Monday, October 25, 2010

Measuring the Effectiveness of Error Messages Designed for Novice Programmers

My latest paper was accepted at SIGSCE. I will be speaking in Dallas in March.

If you have any interest on teaching programming to beginners, I invite you to read the pdf. It's an exploration of one factor that is largely ignored when people choose a language to teach with: how well do the error messages support learning? Of course, the answer is "not very well." But the surprise is that, even in a project that has spent considerable amount of time thinking and refining its error messages, we found considerable opportunity for improvement, simply by looking at students' behavior closely.

Here's the abstract, and a link to the paper.

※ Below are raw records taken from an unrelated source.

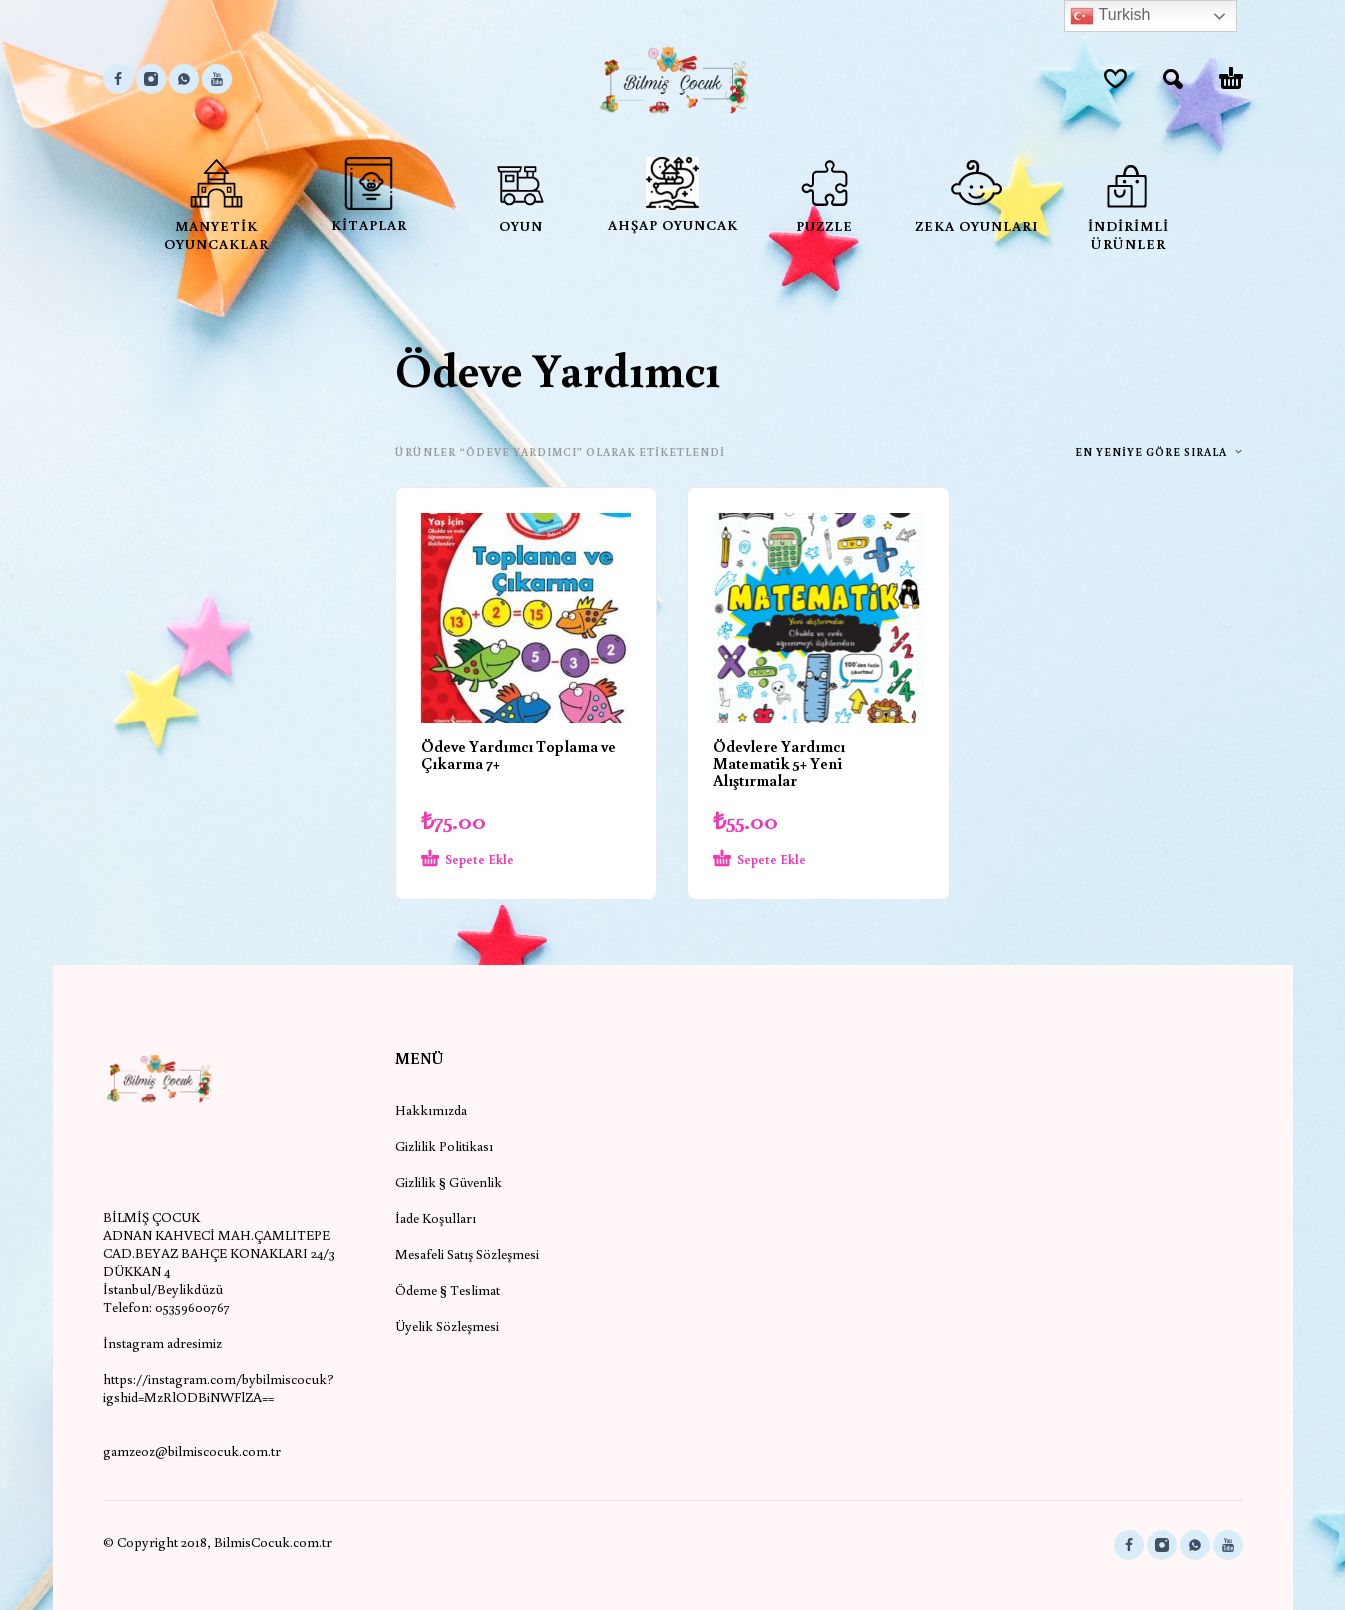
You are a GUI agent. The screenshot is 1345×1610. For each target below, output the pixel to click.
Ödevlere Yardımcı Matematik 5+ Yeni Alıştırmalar (779, 763)
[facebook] (118, 79)
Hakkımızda (431, 1110)
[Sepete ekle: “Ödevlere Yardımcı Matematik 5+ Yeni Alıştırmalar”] (782, 860)
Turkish (1110, 16)
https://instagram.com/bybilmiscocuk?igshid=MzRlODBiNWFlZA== (218, 1388)
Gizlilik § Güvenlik (448, 1182)
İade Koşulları (435, 1218)
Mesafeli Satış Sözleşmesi (467, 1254)
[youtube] (217, 79)
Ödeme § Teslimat (447, 1290)
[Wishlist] (1115, 79)
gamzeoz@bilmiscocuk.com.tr (192, 1451)
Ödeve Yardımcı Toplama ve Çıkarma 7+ (518, 754)
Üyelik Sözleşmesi (447, 1326)
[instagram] (151, 79)
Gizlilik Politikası (444, 1146)
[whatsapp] (184, 79)
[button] (1173, 79)
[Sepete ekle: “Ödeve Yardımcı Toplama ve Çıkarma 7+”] (490, 860)
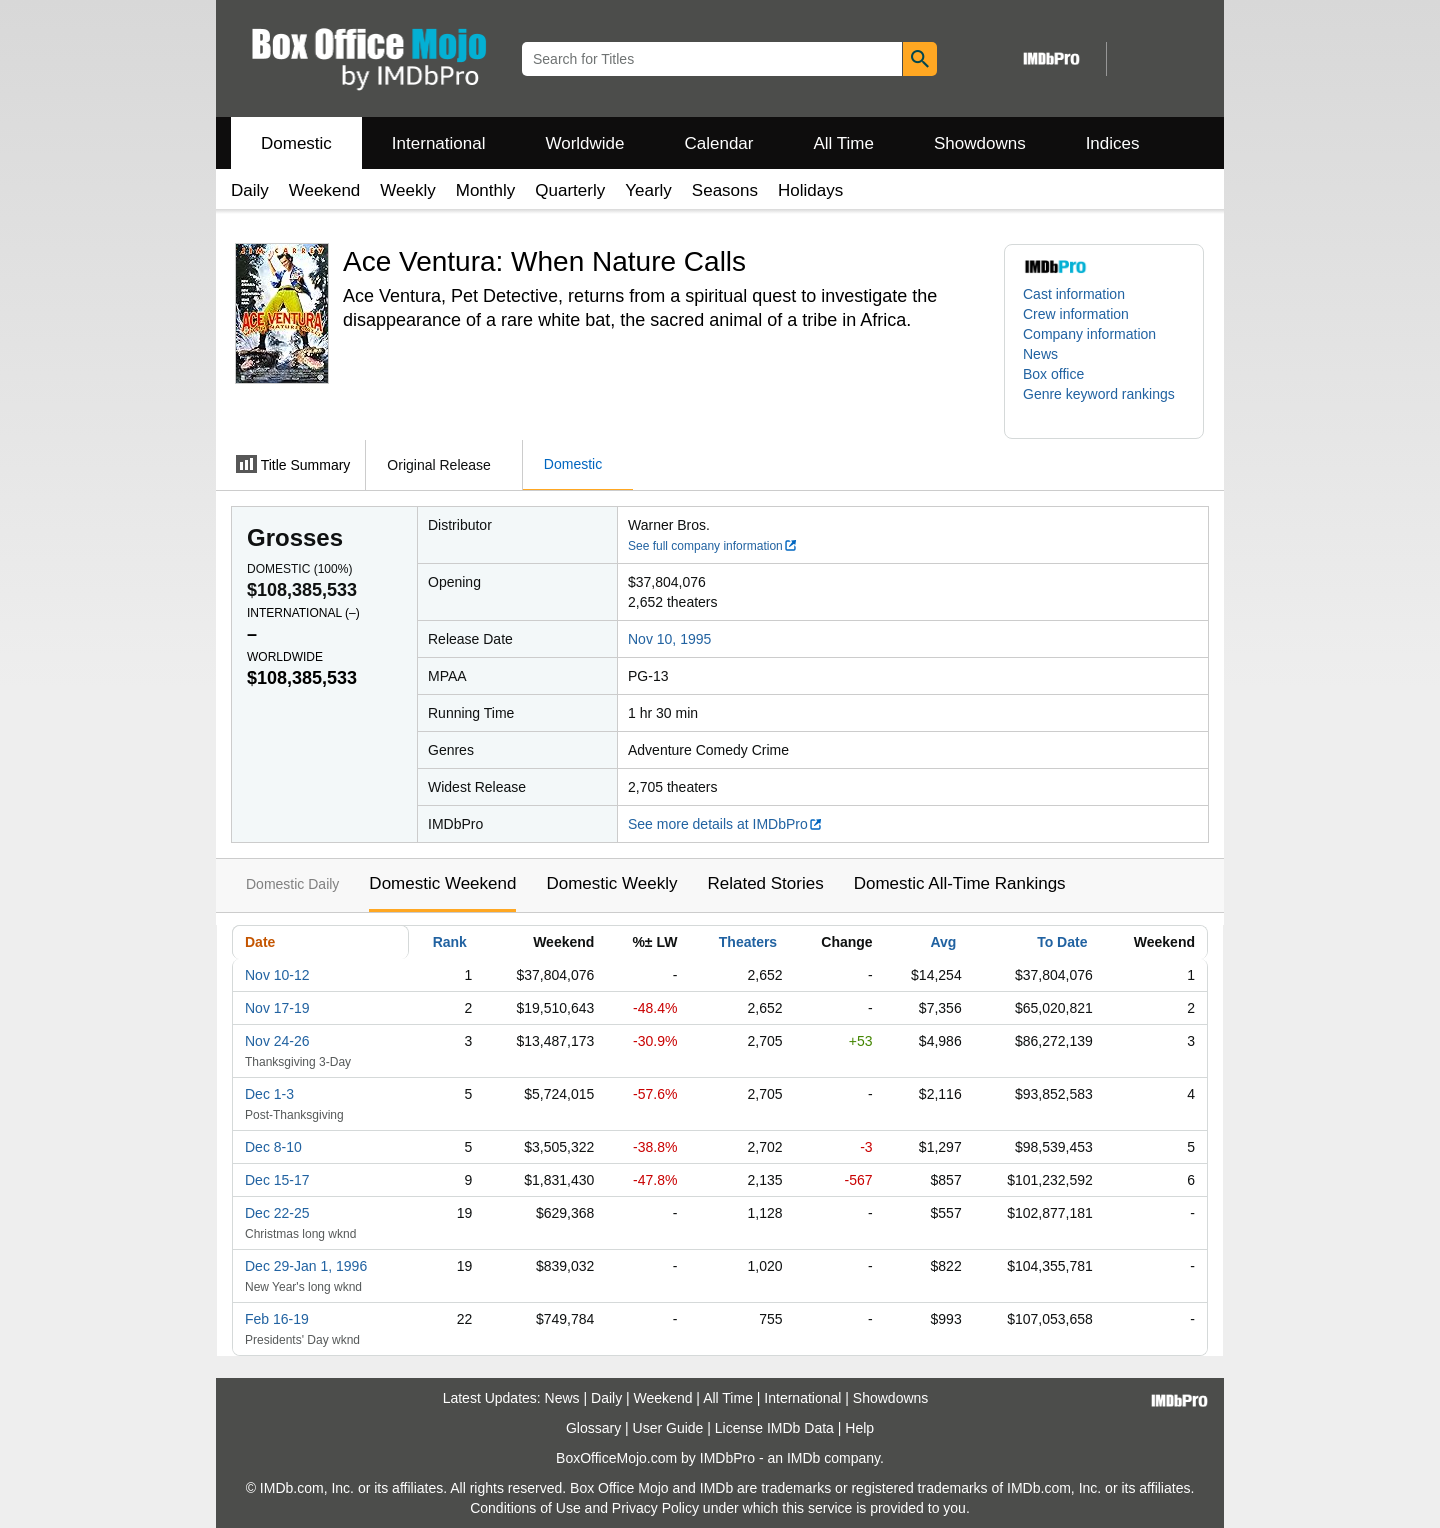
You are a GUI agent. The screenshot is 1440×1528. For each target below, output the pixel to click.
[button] (1104, 404)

Good error messages are critical for novice programmers. Many projects attempt to rewrite expert-level error messages in terms suitable for novices. DrScheme's language levels provide a powerful alternative through which error messages are customized to pedagogically-inspired language subsets. Despite this, many novices still struggle to work effectively with DrScheme's error messages. To better understand why, we study the effectiveness of DrScheme's error messages. Unlike existing work in this area, we study messages at a fine-grained level by analyzing the edits students make in response to various classes of errors. We present our rubric, apply it to a course-worth of student lab work, and describe what we have learned about using the rubric effectively.